**Text shown**
Jamai Johannes Loman (born 30 June 1986) is a Dutch singer, musical actor and presenter who was the winner of the first series of Idols, the Dutch variant of Pop Idol.

Biography
Loman (at that time living with his parents and two elder sisters, Naomi and Chantal), grew up in Schoonhoven, where he started his "career" in a school musical. He also performed at the school's "Shownight" in 2000, and played in the school jazzband called 8CC.

In 2003, he entered the Dutch Idols competition. To his surprise, he survived round after round and was voted the winner. At the 2003, World Idol however, he only received 36 points and came in last, with a slashing Jury report.

Shortly after releasing his third single, Loman decided to move from the music business to acting and he starred in the musicals Doornroosje (Sleeping Beauty), Hello, Dolly! and Jesus Christ Superstar.  January 2007, he was in The Wiz, where he is playing the role of the Wiz and alternating the role of the Scarecrow.

In 2008, Loman played the role of Marius in the Dutch revival version of Les Misérables, for which he received a John Kraaijkamp Musical Award for ‘Best Supporting Actor’ in a large musical production.

In 2009, Loman is set to play the part of Bobby Strong in the M-Lab production of Urinetown.

Since 2016, he is one of the jury members of Idols 2016. The other jury members are Eva Simons, Martijn Krabbe and Jeroen Nieuwenhuis.

In 2021 was Loman the winner of the third season of the Dutch version of the Masked Singer as Cupido.

In 2022, he was a co-presenter of the third season of the show Lego Masters.

Personal life 
At the end of 2003, Loman confirmed his suspicions in Ruud de Wild's radio program that he is gay. He stated that he was in a relationship with Boris Schreurs, one of his dancers. After that, he was in a relationship with Ron Link for quite some time. In November 2008, the couple broke up after being together for almost two years. Loman got into a relationship with actor Michael Muller in 2010. This relationship ended after more than two years in April 2012.

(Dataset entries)
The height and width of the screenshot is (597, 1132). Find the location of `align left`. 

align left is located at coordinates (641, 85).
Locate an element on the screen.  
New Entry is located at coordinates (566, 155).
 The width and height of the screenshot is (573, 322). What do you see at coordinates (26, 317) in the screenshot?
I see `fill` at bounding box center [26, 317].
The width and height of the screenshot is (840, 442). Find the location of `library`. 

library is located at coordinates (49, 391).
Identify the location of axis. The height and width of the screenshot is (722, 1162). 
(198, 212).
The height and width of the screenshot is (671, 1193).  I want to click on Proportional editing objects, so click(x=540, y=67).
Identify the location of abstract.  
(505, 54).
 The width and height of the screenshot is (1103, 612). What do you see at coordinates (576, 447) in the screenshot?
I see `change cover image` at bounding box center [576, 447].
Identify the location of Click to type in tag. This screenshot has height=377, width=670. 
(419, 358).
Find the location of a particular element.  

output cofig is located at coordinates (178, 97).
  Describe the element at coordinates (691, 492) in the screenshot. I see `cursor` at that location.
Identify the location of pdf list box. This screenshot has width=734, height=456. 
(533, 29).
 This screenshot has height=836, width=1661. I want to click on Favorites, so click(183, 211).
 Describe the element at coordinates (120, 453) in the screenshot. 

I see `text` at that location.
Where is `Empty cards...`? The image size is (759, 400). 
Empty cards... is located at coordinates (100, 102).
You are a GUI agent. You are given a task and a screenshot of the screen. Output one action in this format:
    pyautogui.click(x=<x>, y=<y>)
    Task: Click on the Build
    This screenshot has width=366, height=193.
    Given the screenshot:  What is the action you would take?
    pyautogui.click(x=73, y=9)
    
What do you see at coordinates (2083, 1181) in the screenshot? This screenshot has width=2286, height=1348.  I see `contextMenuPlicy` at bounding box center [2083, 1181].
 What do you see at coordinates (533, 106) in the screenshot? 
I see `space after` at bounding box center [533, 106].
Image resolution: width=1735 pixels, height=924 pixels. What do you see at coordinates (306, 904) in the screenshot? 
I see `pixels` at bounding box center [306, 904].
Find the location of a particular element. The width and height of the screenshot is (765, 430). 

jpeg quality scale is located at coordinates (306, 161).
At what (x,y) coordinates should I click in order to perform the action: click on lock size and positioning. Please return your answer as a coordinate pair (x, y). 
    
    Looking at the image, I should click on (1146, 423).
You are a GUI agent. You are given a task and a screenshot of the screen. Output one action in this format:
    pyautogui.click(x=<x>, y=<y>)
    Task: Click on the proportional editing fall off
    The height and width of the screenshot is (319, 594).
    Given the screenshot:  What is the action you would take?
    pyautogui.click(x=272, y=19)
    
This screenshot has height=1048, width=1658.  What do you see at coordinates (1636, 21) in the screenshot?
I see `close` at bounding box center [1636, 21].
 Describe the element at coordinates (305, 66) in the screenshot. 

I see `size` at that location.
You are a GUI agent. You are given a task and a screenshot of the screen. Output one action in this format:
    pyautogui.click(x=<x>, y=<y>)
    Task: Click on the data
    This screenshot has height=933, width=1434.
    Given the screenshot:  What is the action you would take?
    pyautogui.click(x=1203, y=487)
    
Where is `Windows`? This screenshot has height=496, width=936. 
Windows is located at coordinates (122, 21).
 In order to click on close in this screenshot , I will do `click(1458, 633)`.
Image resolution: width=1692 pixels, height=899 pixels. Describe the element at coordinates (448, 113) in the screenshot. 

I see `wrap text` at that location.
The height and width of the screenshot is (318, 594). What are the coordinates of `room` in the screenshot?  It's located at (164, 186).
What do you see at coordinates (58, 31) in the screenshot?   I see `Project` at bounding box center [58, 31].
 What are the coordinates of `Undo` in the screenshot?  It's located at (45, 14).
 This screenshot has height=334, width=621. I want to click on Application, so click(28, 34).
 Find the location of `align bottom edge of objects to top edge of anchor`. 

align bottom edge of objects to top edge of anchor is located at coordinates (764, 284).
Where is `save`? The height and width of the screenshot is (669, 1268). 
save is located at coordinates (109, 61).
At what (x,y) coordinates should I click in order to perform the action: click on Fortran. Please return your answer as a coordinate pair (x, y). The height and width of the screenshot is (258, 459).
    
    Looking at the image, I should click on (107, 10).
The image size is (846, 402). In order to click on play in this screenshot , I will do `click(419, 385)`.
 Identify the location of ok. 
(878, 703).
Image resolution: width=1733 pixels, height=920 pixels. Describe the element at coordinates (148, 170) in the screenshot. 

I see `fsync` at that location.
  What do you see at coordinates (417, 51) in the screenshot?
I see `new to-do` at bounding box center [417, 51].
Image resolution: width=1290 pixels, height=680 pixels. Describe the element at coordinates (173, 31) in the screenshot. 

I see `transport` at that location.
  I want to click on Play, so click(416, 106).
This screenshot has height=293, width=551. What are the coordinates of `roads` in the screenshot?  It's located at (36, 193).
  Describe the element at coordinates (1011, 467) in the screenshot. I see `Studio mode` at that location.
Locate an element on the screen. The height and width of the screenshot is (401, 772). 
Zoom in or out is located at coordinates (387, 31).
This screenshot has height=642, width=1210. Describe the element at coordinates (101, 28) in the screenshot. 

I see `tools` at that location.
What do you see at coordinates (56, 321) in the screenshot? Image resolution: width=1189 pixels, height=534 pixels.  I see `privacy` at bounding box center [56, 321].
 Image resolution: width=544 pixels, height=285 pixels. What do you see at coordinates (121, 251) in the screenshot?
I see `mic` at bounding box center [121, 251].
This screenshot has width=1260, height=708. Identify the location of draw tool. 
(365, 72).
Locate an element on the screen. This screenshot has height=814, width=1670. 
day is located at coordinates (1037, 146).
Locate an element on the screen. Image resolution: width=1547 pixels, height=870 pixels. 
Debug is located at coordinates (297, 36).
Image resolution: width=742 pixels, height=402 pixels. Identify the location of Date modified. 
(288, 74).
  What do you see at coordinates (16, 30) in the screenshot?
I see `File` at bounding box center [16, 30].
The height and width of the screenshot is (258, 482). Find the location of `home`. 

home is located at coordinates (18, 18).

**What is asked**
1/ In the listing, reproduce word for word every line from the one containing "What do you see at coordinates (533, 106)" through the one containing "jpeg quality scale", including both of those lines.
2/ Extend the biography of Jamai Loman, picking up right after its last sentence.

**The replies**
1/
 What do you see at coordinates (533, 106) in the screenshot? 
I see `space after` at bounding box center [533, 106].
Image resolution: width=1735 pixels, height=924 pixels. What do you see at coordinates (306, 904) in the screenshot? 
I see `pixels` at bounding box center [306, 904].
Find the location of a particular element. The width and height of the screenshot is (765, 430). 

jpeg quality scale is located at coordinates (306, 161).

2/
In 2018, Loman had a kidney transplant due to kidney failure.

Dutch Idol Performances

 Top 30: Always on My Mind by Willie Nelson
 Top 10: Everything I Do, I Do It For You by Bryan Adams
 Top 09: Love Is All Around
 Top 08: Sorry Seems To Be The Hardest Word by Elton John
 Top 07: De Vleugels Van Mijn Vlucht 
 Top 06: Relight My Fire by Take That 
 Top 05: Always
 Top 04: Angels by Robbie Williams
 Top 04: Let's Get Loud by Jennifer Lopez
 Top 03: If You Don't Know Me By Now by Simply Red
 Top 03: Celebration by Kool and The Gang
 Finale: Sorry Seems To Be The Hardest Word by Elton John
 Finale: Your Song by Elton John
 Finale: Step Right Up

Discography

 2003 Step Right Up, Single
 2003 Greatest Moments, Idols Album
 2003 Jamai, Album
 2003 When you walk in the room, Single (ft. Dewi, 4th place Idols)
 2004 Wango Tango, Single
 2005 Super Guppie zingt, Album starring different artists, in connection with the Dutch "Children's Books Week"
 2006 Jesus Christ Superstar, Dutch Original Cast Album
 2018 Genoeg Te Doen, Album

Theater
2003 Bij Paul op de koffie, Theater tour with Dutch artist Paul de Leeuw
2004 Musical Doornroosje (Sleeping Beauty), Jonathan, Nationale Tour, Studio 100
2004–2005 Hello, Dolly!, Barnaby Tucker, Dutch tour
2005–2006 Jesus Christ Superstar, Simon Zealotes, Nationale Tour, Joop van den Ende theaterproducties/Stage-entertainment
2006 Musicals in Ahoy''' – Rotterdam Ahoy
2006–2007 The Wiz, Scarecrow en The Wiz, Beatrix Theater Utrecht, Joop van den Ende Theaterproducties/Stage Entertainment
2008 Les Misérables, Marius, Luxor Theater Rotterdam – Royal Theatre Carré Amsterdam, Joop van den Ende theaterproducties/Stage-entertainment
2009 Urinetown, Bobby Strong, M-Lab
2009–2010 Disney Musical Sing a long, Soloist.
2010 Joseph and the amazing technicolor dreamcoat, Alternate Joseph, Joop van den Ende Theaterproducties.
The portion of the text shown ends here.